Changing Attitude Australia
[disclaimer: this post may not have anything to do with Britain]
Last night I went along to Luke's Evensong followed by the Changing Attitude Australia* (CAA) AGM at our very own Christ Church South Yarra. I was rather pleased to have the CAA folk turn up in my own backyard since I've long contemplated joining (and haven't thus far because I'm no longer an office worker with a 'free' printer on demand and the instruction to 'go to our website and print out our form' is never a helpful one). Outgoing Co-President, the Reverend Scott Holmes (who as it turns out has been in my own backyard all along, at St Martin's Hawksburn)preached a rip-roaring sermon which, we are assured, will be going online (somewhere!) shortly.

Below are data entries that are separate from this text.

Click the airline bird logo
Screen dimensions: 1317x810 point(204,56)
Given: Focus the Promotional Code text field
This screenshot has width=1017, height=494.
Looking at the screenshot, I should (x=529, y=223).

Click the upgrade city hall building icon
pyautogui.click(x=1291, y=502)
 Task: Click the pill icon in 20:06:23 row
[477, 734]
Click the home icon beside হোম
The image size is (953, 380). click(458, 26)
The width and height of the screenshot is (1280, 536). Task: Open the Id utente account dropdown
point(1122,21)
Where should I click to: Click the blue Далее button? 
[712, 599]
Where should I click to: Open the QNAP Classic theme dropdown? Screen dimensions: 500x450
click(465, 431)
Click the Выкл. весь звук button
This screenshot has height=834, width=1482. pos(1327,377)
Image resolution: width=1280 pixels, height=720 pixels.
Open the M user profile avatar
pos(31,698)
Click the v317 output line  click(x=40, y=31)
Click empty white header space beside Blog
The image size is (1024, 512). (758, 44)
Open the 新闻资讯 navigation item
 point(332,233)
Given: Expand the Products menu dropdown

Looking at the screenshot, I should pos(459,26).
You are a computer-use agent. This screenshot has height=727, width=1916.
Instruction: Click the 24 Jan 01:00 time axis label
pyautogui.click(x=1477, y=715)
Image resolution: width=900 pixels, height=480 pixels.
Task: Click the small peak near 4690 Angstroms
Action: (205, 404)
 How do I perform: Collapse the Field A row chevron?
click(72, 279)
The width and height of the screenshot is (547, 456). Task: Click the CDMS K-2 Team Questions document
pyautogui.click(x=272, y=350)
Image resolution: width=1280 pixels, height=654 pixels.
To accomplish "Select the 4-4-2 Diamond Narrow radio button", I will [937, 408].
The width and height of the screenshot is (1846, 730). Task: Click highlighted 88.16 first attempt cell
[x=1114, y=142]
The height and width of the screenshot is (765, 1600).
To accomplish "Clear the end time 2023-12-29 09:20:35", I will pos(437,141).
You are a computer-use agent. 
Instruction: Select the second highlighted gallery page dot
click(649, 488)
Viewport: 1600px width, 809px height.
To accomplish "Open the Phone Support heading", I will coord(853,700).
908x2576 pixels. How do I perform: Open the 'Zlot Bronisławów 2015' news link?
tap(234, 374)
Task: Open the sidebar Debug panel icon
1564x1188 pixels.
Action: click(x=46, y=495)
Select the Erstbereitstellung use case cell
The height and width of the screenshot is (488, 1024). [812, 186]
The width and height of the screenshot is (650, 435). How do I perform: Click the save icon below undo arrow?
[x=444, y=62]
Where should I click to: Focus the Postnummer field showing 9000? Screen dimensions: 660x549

Since there has been a bit of a recent blogging resurgence from Changing Attitude UK, Scott's sermon popping up on t'internet will be
timely. Beginning with Luke, the physician, Scott considered what it means to be healthy. Bravely listing his own medical complaints, niggles, and worries, and asking us to remember our own, he challenged us to come up with a total model of what defines a healthy person. It isn't possible; for each of us whether we consider that we are, from this day to the next, healthy, is entirely down to (to put it into anthropologist speak) individually embodied experience. If, he wondered, physical health is something that we each experience for ourselves, then mightn't it also be true of spiritual health? And if we come to see spiritual health as not based on a one-size-fits-all model … (can you see where this is going?), then isn't it high time we abandoned a one-size-fits-all model when it comes to human sexuality? There was actually a lot more to the sermon than my quick précis here, but it deserves to be read in it's entirety when it pops up online. Though I've concentrated here on the message which chimes the most with CAA's valuable work, Scott managed, I felt, to offer the fabled
something for everyone (even, I hope, the sorts who'd turn up to the opening of an envelope and who weren't entirely sure before the service what this Changing Attitude thingywotsit was about). At the AGM (which I merrily invited myself to), there was some concern that CAA has a largely inactive membership, and that this is hampering their reach. But I do hope that encouragement is taken from the success of Scott's engaging sermon. As my (older and wiser) friend Diana announced in a momentary confusion between the twin excitements of Evensong and vestry elections: “I'm voting for the homosexuals!” You can show your support for CAA, no matter where or who you are, by popping along to their new Facebook page. They'll be chuffed.
*CAA works for the full inclusion of people of all sexualities in the Anglican communion.